MR HAZAN’S COUNTERCLAIMS   

[27]        Mr and Mrs Hazan took cession of two claims from the Savoy. The first claim is for the repayment of the amount forming the subject matter of claim C. The second claim relates to rentals and deposit charges levied for the use of a Smart box. The damages claimed in this regard amounts to R 140 000.

[28]        The agreement of cession, in terms of which the claims were ceded to Mr Hazan, is dated 21 February 2014. The liquidation application in respect of the Savoy, was issued on 19 December 2013 and is accordingly the date upon which the winding-up is deemed to commence. A concursus creditorum is instituted at that moment and no transaction can thereafter be entered with regard to estate matters by a single creditor to the prejudice of the general body.

[29]        The cession occurred after 19 December 2013. Accordingly, and in terms of section 341(2) of the Companies Act 61 of 1973 (‘the 1973 Companies Act’) as read with Companies Act 71 of 2008 (‘the 2008 Companies Act’) the cession of it’s claims by the Savoy to Mr Hazan is void, unless a Court otherwise orders. Section 341 (2) provides:

Every disposition of its property (including rights of action) by any company being wound-up and unable to pay its debts made after the commencement of the winding-up, shall be void unless the Court otherwise orders.’

[30]        There is no application before the court to order otherwise.  The cession is accordingly void.

DISPUTES OF FACT

[31]        Mr.

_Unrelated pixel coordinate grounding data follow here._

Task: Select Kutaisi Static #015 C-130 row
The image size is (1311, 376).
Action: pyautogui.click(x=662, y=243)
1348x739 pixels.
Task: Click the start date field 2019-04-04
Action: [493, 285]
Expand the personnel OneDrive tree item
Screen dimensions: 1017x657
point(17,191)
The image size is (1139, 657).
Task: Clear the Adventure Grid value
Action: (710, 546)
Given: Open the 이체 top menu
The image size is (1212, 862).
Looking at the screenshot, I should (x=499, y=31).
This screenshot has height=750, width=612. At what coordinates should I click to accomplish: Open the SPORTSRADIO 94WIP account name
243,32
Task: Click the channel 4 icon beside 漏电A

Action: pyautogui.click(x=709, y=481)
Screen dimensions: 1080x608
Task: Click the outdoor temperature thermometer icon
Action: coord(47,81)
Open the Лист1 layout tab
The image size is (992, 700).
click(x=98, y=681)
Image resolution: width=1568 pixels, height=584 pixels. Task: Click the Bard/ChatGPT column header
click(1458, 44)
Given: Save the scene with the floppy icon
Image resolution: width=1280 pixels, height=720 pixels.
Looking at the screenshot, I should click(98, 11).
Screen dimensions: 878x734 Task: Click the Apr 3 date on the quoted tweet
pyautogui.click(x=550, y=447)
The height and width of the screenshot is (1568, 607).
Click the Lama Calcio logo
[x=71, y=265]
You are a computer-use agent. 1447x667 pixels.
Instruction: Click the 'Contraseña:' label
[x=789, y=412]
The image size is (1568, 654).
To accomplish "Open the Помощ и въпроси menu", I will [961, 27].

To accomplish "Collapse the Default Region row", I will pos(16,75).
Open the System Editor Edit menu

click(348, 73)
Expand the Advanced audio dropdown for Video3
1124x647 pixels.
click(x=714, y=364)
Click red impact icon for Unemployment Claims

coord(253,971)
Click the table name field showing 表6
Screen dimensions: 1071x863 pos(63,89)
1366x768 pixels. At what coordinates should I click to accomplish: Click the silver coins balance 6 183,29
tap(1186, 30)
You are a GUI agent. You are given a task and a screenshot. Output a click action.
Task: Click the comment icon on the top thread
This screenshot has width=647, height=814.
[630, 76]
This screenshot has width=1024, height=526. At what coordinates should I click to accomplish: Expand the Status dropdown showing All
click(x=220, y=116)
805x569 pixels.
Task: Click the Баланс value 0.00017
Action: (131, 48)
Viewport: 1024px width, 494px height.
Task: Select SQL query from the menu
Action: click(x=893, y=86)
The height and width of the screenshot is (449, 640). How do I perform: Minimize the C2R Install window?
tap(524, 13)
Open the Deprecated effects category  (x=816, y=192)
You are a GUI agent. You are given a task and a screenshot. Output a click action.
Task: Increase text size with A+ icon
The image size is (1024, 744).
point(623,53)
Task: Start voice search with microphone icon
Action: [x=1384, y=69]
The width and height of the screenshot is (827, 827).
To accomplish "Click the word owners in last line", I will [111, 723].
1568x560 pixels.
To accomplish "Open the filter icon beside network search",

Basslian contended that there are major disputes of fact on the papers which are not capable of resolution on the affidavits alone.  These relate to 1.) the alleged collusion between FNB and Spar; 2.) whether Mr Hazan had signed the deed of suretyship under economic duress as stated by him; 3.) whether FNB’s actions in paying out the first payment guarantee to Spar of R1 million, freezing the account and then demanding that Mr Hazan sign a deed of suretyship, especially in circumstances where Spar had admitted that it had called for payment of the first payment guarantee in error, led to or contributed to the financial demise of Savoy; 4.) whether FNB was entitled to debit Savoy’s speedpoint account and transfer the sum to Spar, more particularly in light of the agreement between Savoy and Spar providing for an adjustment account between the parties; 5.) whether the general terms and conditions were attached to the facility agreement.

[32]        In Wightman t/a JW Construction v Headfour (Pty) Ltd, [2008] ZASCA 6; 2008 (3) SA 371 (SCA) At para [13], Heher JA held as follows:

[13] A real, genuine and bona fide dispute of fact can exist only where the court is satisfied that the party who purports to raise the dispute has in his affidavit seriously and unambiguously addressed the fact said to be disputed. There will of course be instances where a bare denial meets the requirement because there is no other way open to the disputing party and nothing more can therefore be expected of him. But even that may not be sufficient if the fact averred lies purely within the knowledge of the averring party and no basis is laid for disputing the veracity or accuracy of the averment. When the facts averred are such that the disputing party must necessarily possess knowledge of them and be able to provide an answer (or countervailing evidence) if they be not true or accurate but, instead of doing so, rests his case on a bare or ambiguous denial the court will generally have difficulty in finding that the test is satisfied. I say 'generally' because factual averments seldom stand apart from a broader matrix of circumstances all of which needs to be borne in mind when arriving at a decision. A litigant may not necessarily recognise or understand the nuances of a bare or general denial as against a real attempt to grapple with all relevant factual allegations made by the other party. But when he signs the answering affidavit, he commits himself to its contents, inadequate as they may be, and will only in exceptional circumstances be permitted to disavow them. There is thus a serious duty imposed upon a legal adviser who settles an answering affidavit to ascertain and engage with facts which his client disputes and to reflect such disputes fully and accurately in the answering affidavit. If that does not happen it should come as no surprise that the court takes a robust view of the matter”.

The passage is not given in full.